Provided entries:
★ ★ ★ ★ ★

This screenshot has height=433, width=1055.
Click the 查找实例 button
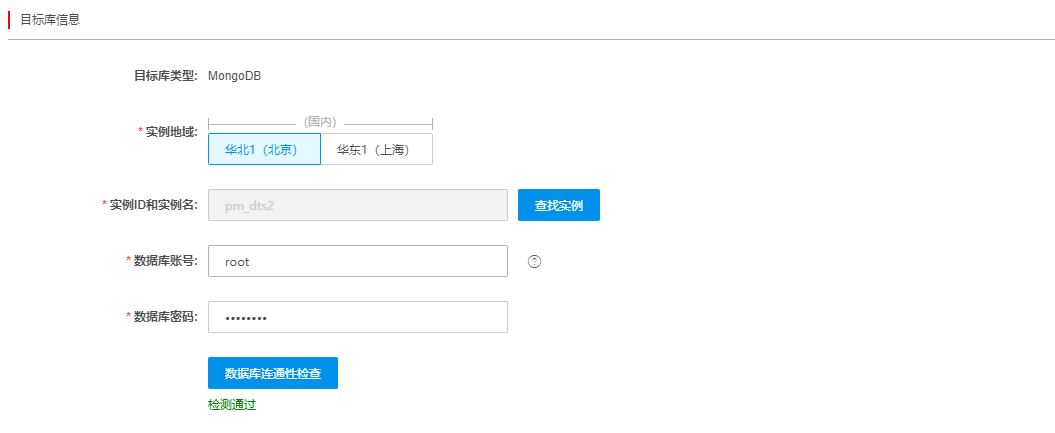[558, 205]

★ ★ ★ ★ ★

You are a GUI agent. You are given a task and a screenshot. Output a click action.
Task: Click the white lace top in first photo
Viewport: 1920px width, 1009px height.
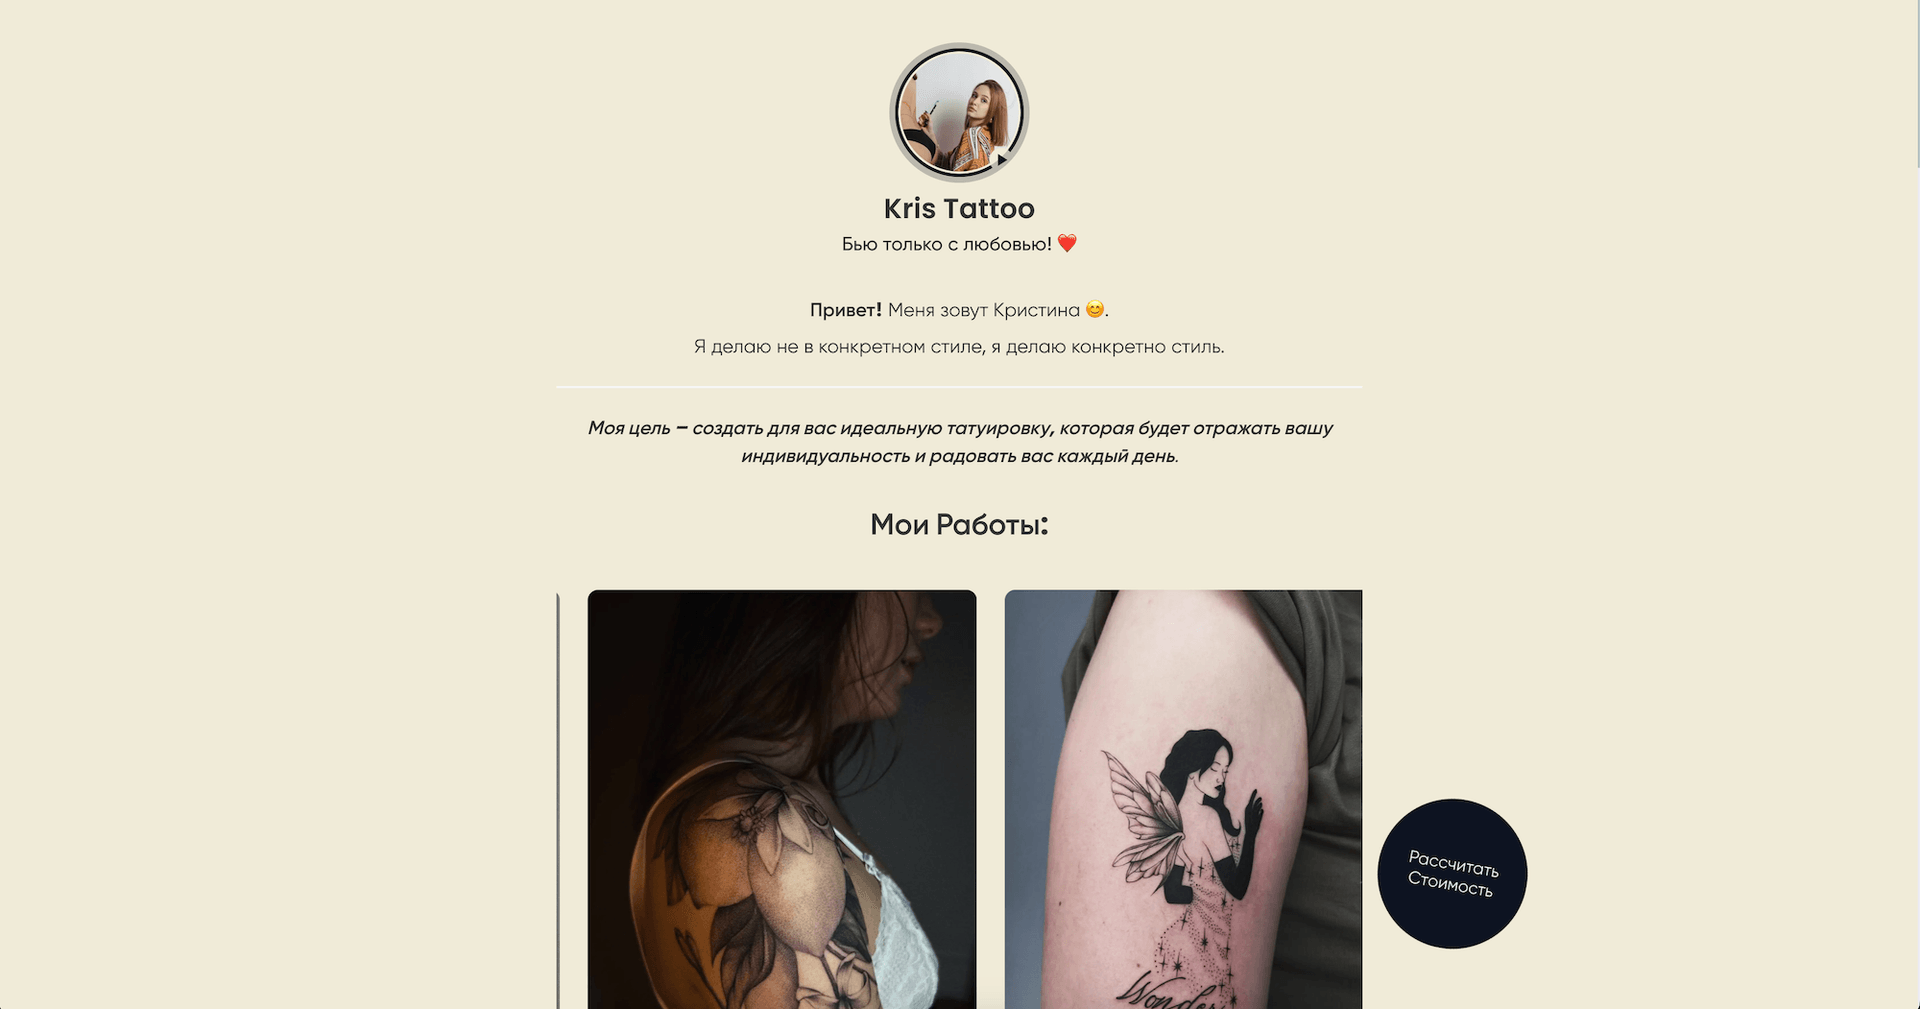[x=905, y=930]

★ ★ ★ ★ ★

What to work on:
All lines in the data that contain the word "screenshot" should be copied.

Completed exercise:
This screenshot has height=433, width=1055.
You are a GUI agent. You are given a task and a screenshot. Output a click action.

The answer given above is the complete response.